Confundir, bajar y prostituir los patrones de juicio, la mera presencia, en la vida intelectual y política, de un número suficiente de hombres imbuidos de esta religiosidad en el interior es ya un poderoso factor de deterioro moral de la sociedad, que inhibe la acción represiva e infundir en los delincuentes una confianza ilimitada en sí mismo.

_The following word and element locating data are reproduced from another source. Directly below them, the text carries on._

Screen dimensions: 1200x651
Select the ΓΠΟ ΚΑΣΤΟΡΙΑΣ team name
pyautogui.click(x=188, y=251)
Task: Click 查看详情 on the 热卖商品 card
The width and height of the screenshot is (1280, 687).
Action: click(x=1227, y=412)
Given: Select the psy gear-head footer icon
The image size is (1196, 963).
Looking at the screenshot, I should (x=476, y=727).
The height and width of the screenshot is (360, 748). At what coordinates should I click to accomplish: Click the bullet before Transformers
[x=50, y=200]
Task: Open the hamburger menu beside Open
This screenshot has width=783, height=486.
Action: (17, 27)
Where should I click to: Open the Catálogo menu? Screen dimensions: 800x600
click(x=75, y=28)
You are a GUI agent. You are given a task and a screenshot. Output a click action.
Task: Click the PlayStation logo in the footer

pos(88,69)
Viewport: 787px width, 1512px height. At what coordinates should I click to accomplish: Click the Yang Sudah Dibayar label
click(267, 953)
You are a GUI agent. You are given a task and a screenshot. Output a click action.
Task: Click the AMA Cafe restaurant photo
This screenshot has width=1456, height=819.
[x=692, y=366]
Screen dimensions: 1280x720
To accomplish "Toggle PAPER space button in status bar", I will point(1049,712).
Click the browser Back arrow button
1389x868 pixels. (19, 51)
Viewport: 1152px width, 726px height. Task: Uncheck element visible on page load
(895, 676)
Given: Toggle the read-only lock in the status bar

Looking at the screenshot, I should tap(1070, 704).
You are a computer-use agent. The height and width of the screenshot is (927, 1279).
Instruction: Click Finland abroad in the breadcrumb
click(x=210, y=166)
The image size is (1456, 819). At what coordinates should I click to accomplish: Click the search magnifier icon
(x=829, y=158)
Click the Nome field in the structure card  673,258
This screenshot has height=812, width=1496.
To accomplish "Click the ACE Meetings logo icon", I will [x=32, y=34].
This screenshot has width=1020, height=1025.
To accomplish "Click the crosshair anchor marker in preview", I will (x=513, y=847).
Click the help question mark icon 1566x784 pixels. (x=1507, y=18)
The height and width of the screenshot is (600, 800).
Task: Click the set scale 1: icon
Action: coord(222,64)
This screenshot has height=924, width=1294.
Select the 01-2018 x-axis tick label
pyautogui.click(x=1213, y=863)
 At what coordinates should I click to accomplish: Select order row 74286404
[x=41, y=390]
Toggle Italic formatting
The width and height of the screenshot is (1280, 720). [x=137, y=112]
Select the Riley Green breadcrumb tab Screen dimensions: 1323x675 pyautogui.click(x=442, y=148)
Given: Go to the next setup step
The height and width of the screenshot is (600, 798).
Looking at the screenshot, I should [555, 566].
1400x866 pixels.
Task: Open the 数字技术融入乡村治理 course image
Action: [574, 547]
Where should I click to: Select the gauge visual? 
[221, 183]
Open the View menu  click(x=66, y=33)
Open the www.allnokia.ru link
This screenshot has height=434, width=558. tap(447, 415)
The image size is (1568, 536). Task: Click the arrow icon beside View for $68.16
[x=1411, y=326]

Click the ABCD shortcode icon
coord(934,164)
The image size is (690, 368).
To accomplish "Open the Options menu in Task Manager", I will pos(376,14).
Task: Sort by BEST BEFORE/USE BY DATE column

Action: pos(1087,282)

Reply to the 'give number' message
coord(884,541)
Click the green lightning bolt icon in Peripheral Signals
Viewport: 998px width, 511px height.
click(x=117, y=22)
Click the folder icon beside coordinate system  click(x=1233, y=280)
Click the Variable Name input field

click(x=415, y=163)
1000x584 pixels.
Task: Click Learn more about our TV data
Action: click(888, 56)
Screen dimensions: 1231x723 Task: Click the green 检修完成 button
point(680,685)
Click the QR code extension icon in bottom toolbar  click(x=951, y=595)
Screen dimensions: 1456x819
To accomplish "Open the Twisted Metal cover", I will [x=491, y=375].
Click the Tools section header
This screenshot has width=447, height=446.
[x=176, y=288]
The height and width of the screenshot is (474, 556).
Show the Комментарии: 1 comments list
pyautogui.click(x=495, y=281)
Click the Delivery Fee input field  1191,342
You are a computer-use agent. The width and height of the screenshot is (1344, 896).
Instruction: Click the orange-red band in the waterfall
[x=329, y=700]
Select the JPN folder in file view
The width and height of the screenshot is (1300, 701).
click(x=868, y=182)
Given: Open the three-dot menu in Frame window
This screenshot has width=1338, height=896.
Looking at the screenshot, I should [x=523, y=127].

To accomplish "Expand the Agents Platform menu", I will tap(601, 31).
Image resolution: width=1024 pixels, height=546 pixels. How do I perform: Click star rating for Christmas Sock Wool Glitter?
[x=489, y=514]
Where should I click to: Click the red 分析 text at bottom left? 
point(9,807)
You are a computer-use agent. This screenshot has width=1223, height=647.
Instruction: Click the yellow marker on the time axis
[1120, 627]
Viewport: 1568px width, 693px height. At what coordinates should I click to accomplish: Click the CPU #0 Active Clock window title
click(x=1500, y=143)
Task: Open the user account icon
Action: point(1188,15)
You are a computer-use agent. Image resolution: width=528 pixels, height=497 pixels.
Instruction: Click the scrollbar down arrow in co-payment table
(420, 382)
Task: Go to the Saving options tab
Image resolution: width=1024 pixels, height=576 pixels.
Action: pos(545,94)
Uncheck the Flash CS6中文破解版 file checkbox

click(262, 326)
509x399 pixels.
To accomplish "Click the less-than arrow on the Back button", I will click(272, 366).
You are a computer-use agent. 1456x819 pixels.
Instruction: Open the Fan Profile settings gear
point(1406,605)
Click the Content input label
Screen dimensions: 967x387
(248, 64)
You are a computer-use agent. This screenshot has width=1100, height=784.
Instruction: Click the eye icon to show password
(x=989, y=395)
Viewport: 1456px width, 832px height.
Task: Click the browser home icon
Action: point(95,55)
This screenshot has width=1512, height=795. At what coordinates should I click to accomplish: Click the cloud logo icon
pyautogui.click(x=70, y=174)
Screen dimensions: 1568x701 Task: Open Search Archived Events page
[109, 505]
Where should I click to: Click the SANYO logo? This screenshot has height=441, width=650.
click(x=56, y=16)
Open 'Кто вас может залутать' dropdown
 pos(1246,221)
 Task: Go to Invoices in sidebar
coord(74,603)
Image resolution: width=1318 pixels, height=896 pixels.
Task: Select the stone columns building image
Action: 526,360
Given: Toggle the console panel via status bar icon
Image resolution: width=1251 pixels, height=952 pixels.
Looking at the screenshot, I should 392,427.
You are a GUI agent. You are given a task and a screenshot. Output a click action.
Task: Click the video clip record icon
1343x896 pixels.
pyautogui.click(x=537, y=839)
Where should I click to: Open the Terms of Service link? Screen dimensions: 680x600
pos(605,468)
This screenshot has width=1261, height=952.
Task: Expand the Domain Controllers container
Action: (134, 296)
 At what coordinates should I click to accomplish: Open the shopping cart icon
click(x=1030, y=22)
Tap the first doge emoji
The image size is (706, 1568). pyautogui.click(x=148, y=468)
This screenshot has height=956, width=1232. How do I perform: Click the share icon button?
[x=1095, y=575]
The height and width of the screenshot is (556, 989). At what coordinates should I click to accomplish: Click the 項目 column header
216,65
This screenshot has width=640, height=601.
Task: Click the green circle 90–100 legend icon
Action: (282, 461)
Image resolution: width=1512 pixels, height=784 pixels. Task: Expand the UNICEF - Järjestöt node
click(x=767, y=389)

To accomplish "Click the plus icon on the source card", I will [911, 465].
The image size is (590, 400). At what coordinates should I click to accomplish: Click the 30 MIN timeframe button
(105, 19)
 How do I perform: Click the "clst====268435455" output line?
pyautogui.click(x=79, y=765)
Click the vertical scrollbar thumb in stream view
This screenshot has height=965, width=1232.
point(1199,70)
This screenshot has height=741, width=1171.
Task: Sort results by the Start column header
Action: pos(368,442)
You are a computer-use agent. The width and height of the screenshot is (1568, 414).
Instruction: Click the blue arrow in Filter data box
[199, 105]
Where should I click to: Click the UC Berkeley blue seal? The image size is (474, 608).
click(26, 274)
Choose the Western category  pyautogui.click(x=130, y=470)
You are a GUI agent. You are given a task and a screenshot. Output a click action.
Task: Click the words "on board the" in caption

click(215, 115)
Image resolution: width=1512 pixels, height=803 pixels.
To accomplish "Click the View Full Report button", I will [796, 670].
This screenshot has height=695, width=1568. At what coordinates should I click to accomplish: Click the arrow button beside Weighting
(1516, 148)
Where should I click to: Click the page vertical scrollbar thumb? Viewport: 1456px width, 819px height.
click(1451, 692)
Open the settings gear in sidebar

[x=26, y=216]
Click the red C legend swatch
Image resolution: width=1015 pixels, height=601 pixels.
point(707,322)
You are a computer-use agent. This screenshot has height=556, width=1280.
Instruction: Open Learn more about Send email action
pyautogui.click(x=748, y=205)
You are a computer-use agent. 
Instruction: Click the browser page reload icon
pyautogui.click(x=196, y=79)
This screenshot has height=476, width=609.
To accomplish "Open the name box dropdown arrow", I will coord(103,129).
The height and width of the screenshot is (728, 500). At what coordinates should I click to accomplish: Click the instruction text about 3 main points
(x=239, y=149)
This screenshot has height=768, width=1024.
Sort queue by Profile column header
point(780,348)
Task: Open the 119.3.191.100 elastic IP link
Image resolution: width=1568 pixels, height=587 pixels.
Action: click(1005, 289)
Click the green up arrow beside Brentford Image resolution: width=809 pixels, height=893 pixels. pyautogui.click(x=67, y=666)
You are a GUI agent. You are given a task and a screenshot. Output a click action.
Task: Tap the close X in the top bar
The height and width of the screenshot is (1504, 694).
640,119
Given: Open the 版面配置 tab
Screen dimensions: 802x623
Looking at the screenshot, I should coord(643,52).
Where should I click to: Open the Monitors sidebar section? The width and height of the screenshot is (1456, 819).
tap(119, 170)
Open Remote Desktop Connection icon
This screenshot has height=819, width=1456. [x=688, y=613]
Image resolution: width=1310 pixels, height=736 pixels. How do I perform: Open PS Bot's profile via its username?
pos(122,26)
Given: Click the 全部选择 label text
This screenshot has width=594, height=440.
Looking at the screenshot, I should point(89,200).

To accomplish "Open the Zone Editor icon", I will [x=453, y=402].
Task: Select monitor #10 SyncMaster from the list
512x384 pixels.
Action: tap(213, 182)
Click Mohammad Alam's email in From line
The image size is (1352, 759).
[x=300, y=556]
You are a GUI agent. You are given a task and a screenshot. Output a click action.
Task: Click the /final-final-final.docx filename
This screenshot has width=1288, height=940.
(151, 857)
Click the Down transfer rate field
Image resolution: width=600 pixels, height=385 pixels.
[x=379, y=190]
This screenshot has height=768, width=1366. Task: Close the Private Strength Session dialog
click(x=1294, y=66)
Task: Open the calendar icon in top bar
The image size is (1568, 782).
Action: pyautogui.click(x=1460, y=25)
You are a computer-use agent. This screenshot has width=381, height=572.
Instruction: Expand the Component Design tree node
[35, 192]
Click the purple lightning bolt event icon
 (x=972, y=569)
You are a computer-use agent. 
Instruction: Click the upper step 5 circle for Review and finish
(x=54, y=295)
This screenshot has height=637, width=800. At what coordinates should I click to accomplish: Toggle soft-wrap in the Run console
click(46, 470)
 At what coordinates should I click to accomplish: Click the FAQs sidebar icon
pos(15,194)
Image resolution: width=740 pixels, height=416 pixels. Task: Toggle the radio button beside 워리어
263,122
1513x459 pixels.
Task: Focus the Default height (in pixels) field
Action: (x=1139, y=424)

Al final, no habrá nada más que alegar contra un robo, un asesinato, una violación, excepto que finalmente le faltó el "nihil obstat" ideológico debido. Este es, por ejemplo, el razonamiento del congresista Walter Pinheiro, líder del PT en la Cámara Federal, al pronunciarse contra los secuestradores de Washington Olivetto: "Secuestraron, torturaron por dinero, no tienen ética. No son guerrilleros, son bandidos". ¿Qué significa eso, si no secuestrar, torturar y matar en nombre de las creencias del diputado, a la manera de un Fidel Castro o un Pol-Pot, ¿haría, de los delincuentes, hermosos ejemplos de moralidad superior? Y tenga en cuenta que no hay una simple diferencia entre el "crimen común" y el "crimen político". Pinochet tampoco mató por dinero. Mató por la política, pero eso no es suficiente para golpearlo a los ojos del congresista. No es cualquier motivo político lo que sirve. La izquierda tiene, hoy como en los tiempos de Stalin, no sólo el monopolio de la licencia para desalojar, sino el monopolio de la delincuencia. Secuestros, torturas, asesinatos no son malos o buenos en sí mismos. Son parientes. El único crimen, el único pecado, el único mal absoluto, es ser contra el Partido de San Excia. De ahí que su coreligionista, Heloísa Helena, esté menos indignada por la cantidad de crimen que por el simple intento de investigar los vínculos más que probables entre los secuestros, el narcotráfico y la revolución continental. Los crímenes pueden ser reprobables o encomiables, según la gradación de la pureza de sus pretextos ideológicos. La investigación es mala en absoluto, porque es "correcto".

Olavo de Carvalho

O Globo, 9 de febrero de 2002

OLAVO DE CARVALHO
 es un escritor, filósofo y periodista brasileño. Nacido en Campinas, Estado de Sao Paulo, el 29 de abril de 1947, ha sido aclamado por la crítica como uno de los pensadores brasileños más originales y audaces. Hombres de orientaciones intelectuales tan diferentes como Jorge Amado, Arnaldo Jabor, Roberto Campos, Ciro Gomes, Bruno Tolentino y el expresidente de la República José Sarney ya han expresado su admiración por su persona y su trabajo. Es uno de los principales representantes del conservadurismo brasileño.